What would be happening in a macro economic sense regarding growth in the City is that growth “overhead” would be reduced as opposed to expensive continued sprawl and more extended transportation expenditure. The efficiencies of city form consolidation with techniques that the Flow Boulevard concept would introduce can make the productivity of Los Angeles go that much further. Less would be spent on transportation and therefore able to be used elsewhere. And remember Flow Boulevards pay their own way and then some.
My guess is that there will be some unforeseen LA County expenses that will occur in the future and that part of the $190 Billion flowing to Metro over the next twenty five years will have to be used to pay for it. There are many possibilities for deficits to occur as we are now experiencing with so much prominence. Metro may become a Transportation Planning Organization and a back-up social agency of some kind if recent history is any indication. The prospect of many seniors living in poverty would address that kind of a reality.
The first stage of a Flow Boulevard is not an expensive proposition if the Right of Way has continuity. That is the case for 99% of the FB Loop. Signage, lane striping, some curb modification and the synchronization of traffic signals can give the desired increased vehicular capacity that will help solve traffic congestion.

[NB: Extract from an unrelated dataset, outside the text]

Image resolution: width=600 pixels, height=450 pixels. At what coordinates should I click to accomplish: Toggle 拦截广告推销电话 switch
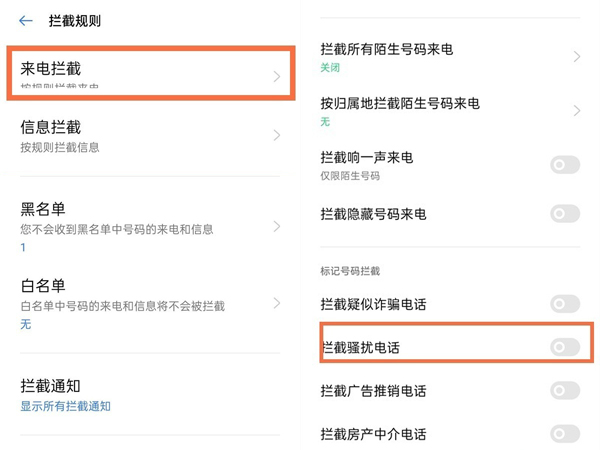(565, 391)
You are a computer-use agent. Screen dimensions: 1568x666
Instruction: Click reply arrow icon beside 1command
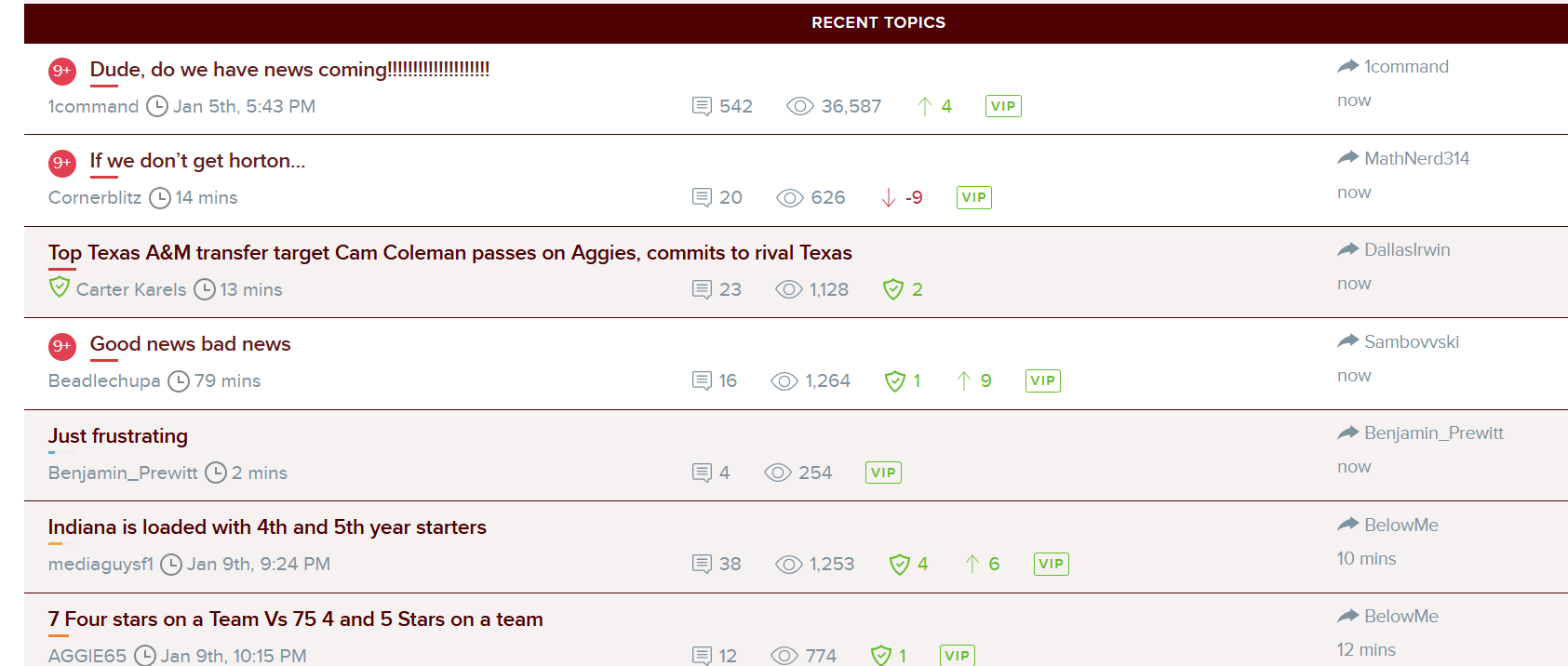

The 1% where substantial construction is involved is but a minor obstacle to overcome in order to gain such an important benefit for Los Angeles. And Caltrans will simply have to pick up the bill of making FB to freeway connections when it is recognized that FB’s essentially save the freeways in their ability to operate well, into the future.
In the case where freeways are encountered, those obstacles can be side stepped for some time. The Western-Oxford FB need not connect to the 101 freeway and the Santa Monica FB for some time. Further south on the WO/FB, it need not extend south beyond Washington Boulevard for some time. The tunnel under the 405 to connect Cotner to Sawtelle is probably the first Caltrans accommodation to be made, but that could maybe be put off for some time; the same with SM/FB to the 405 work. For the most part the substantial construction points would not interfere with many miles of congestion relieving FB operation, while those points of specific obstacle were being reconstructed. This is all the more of a reason to start now.
Just for the sake of being open, the next segment to be studied, and possibly put on the web, will focus on solving for ROW discontinuities and various prototypical street-building and overpass structures. In the “Elements” segment on this website, there is a treatment of the Oxford portion of the Western-Oxford FB, where an alignment discontinuity gave necessity to purchase 16 residential lots to connect Oxford to Oxford. This instance simply involved planning, acquisition, road building and a bridge over a park. The next segment to be studied will try to be more specific in terms of what I will call an architectural scale. Here a list of the discontinuities will be developed for the FB Loop with conceptualization of how to remedy the discontinuity with an architectural and urban design approach. Secondly a preliminary look will be taken at prototypical solutions for the street-building and overpass structures category.
The LA Basin Flow Boulevard Loop; time has come to, plan it and build it.